How to build a Visual Product Search Pipeline

How to build a Visual Product Search Pipeline

Computer Vision

Visual Product Search is changing how we shop online. This shift has been possible due to the widespread use of smartphones and significant improvements in computer vision technology. This technology allows consumers to search for and discover products using images, instead of relying on traditional keyword searches.

A prime example of this technology in action is Google Lens. It allows users to capture an image of a product, such as a dress, and then quickly find that exact item online from a vast selection of products. This entire process takes only a few seconds.

In the past, if you were interested in a dress or a piece of furniture, you would have to inquire about it or spend a lot of time online trying to find the same product. However, Google Lens has simplified this process, taking care of the entire search operation.

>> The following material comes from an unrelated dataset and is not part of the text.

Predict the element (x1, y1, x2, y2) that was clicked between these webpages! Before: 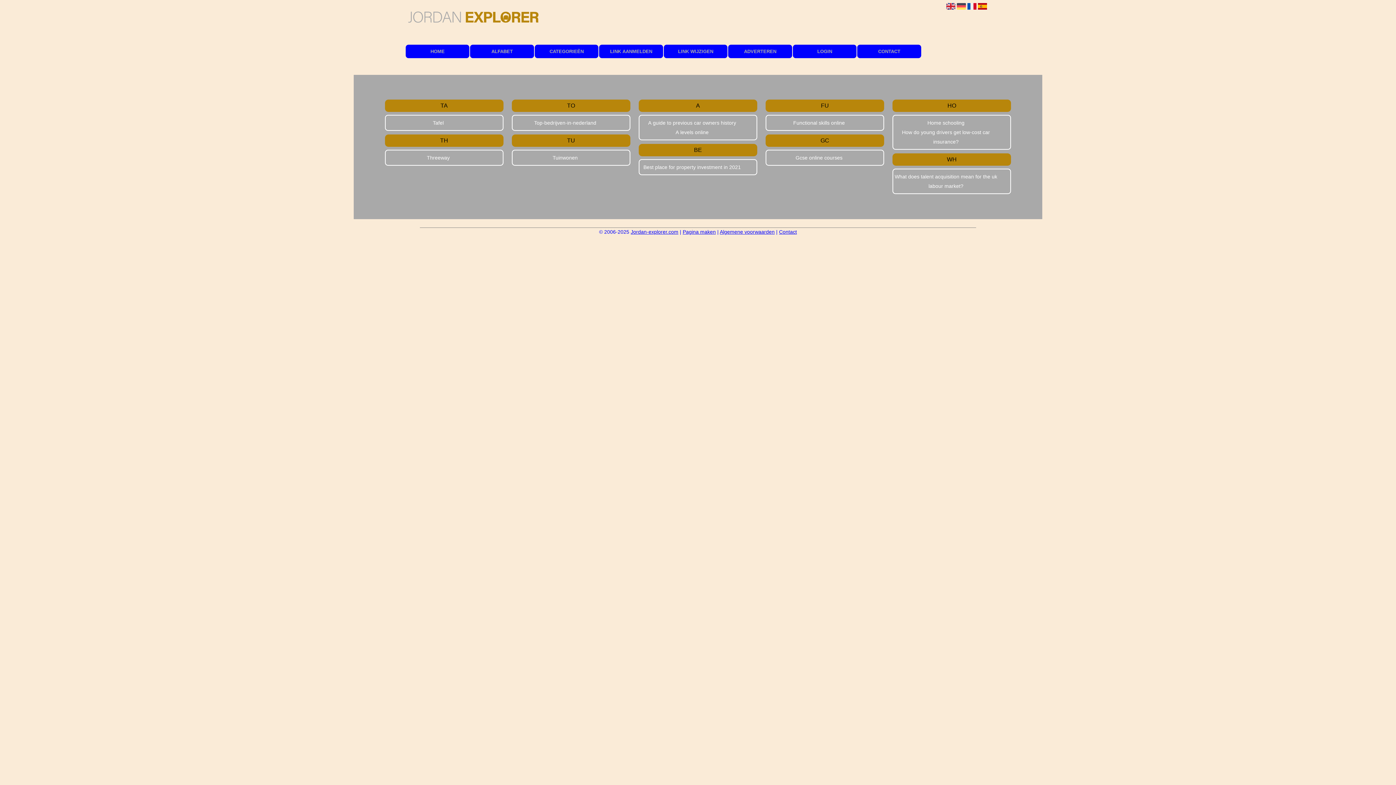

In this blog, we will explore how you can develop your own visual search AI for products. We will walk you step by step through the code to build your own visual search.

You can find the code here: Colab Notebook.

What is Visual Product Search?

Visual Product Search, also known as Image-based Search, is a cutting-edge technology that leverages the power of artificial intelligence (AI) and machine learning (ML) to revolutionize the way we search for products online. It uses computer vision, a branch of AI that enables computers to understand and interpret visual information from the real world, to identify, analyze, and interpret images.

In a typical Visual Product Search scenario, a user uploads or captures an image of a product they are interested in. The system then analyzes the image, identifies the product's key features, and searches a database for matching or similar items. The results are then presented to the user, who can select the most suitable product.

Visual Product Search can reduce the time and effort customers spend on finding products, making the shopping process quicker and more enjoyable. It enhances the user experience by making product searches more intuitive and efficient. This can lead to increased customer satisfaction and loyalty, key factors for business growth and success in the competitive e-commerce market.

Attribute Extraction

Attribute extraction is another part of Visual Product Search. It is the process of identifying specific features or attributes of a product in an image. This process is facilitated by machine learning algorithms and computer vision techniques.

When a user uploads or captures an image of a product, the system first identifies the key attributes of the product. These could include color, shape, size, pattern, brand, style, and other unique features. The system then compares these attributes with the ones in the database to find matching or similar products.

For instance, if a user uploads an image of a blue, floral-patterned dress, the system would identify these attributes and then search the database for dresses that are blue and have a floral pattern. The system might also consider other attributes such as the dress's style, length, and brand.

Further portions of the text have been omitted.